给定文本:
····················
Hom-Malcev代数的配对和Manin Triple

李进圆

辽宁师范大学，辽宁大连

收稿日期：2019年7月2日；录用日期：2019年7月22日；发布日期：2019年7月29日

摘要

本文主要研究了Hom-Malcev代数的配对和Manin triple。首先给出Hom-Malcev代数的配对的定义以及在两个Hom-Malcev代数的直和上构造Hom-Malcev代数的方法，研究在Hom-Malcev代数的对偶空间上构造Hom-Malcev代数的方法。然后给出Hom-Malcev代数的Manin triple的定义，并给出Hom-Malcev代数的配对和Manin triple之间的关系。

关键词 :Hom-Malcev代数，配对，Manin Triple

This work is licensed under the Creative Commons Attribution International License (CC BY).

http://creativecommons.org/licenses/by/4.0/

1. 引言

作为李代数的推广，Malcev代数不仅和李代数之间存在着密切的联系，和交错代数之间也有着密切的关系。就像李群在单位元的切空间是李代数一样，局部解析的Moufang群的切空间也是一个Malcev代数 [1] 。在 [2] 中，作者不仅给出了Malcev代数的定义，还发现每一个交错代数都是可容许的Malcev代数。Hom-Malcev代数的定义是由Yau在 [3] 中给出的，并证明了每一个Hom-交错代数也都是可容许的Hom-Malcev代数。此后，许多学者对Hom-Malcev代数进行了研究，例如，在 [4] 中，作者证明了Hom-Malcev代数上的几个恒等式。在 [5] 中，作者研究了Hom-李代数上的Hom-Yang-Baxter方程以及Hom-李双代数。在 [6] 中，作者给出了Malcev代数上的Yang-Baxter方程以及Malcev双代数。因此，可以考虑的一个问题是在Hom-Malcev代数上是否也会存在类似于Hom-Yang-Baxter方程的方程以及Hom-Malcev双代数。
····················
所列记录:
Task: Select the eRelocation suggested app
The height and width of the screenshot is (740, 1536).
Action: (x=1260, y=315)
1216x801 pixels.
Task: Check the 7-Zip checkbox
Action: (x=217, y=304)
····················
待办任务:
把上面关于Hom-Malcev代数配对与Manin Triple的文本从头到尾完整抄写一遍，一字不改。

参考答案:
Hom-Malcev代数的配对和Manin Triple

李进圆

辽宁师范大学，辽宁大连

收稿日期：2019年7月2日；录用日期：2019年7月22日；发布日期：2019年7月29日

摘要

本文主要研究了Hom-Malcev代数的配对和Manin triple。首先给出Hom-Malcev代数的配对的定义以及在两个Hom-Malcev代数的直和上构造Hom-Malcev代数的方法，研究在Hom-Malcev代数的对偶空间上构造Hom-Malcev代数的方法。然后给出Hom-Malcev代数的Manin triple的定义，并给出Hom-Malcev代数的配对和Manin triple之间的关系。

关键词 :Hom-Malcev代数，配对，Manin Triple

This work is licensed under the Creative Commons Attribution International License (CC BY).

http://creativecommons.org/licenses/by/4.0/

1. 引言

作为李代数的推广，Malcev代数不仅和李代数之间存在着密切的联系，和交错代数之间也有着密切的关系。就像李群在单位元的切空间是李代数一样，局部解析的Moufang群的切空间也是一个Malcev代数 [1] 。在 [2] 中，作者不仅给出了Malcev代数的定义，还发现每一个交错代数都是可容许的Malcev代数。Hom-Malcev代数的定义是由Yau在 [3] 中给出的，并证明了每一个Hom-交错代数也都是可容许的Hom-Malcev代数。此后，许多学者对Hom-Malcev代数进行了研究，例如，在 [4] 中，作者证明了Hom-Malcev代数上的几个恒等式。在 [5] 中，作者研究了Hom-李代数上的Hom-Yang-Baxter方程以及Hom-李双代数。在 [6] 中，作者给出了Malcev代数上的Yang-Baxter方程以及Malcev双代数。因此，可以考虑的一个问题是在Hom-Malcev代数上是否也会存在类似于Hom-Yang-Baxter方程的方程以及Hom-Malcev双代数。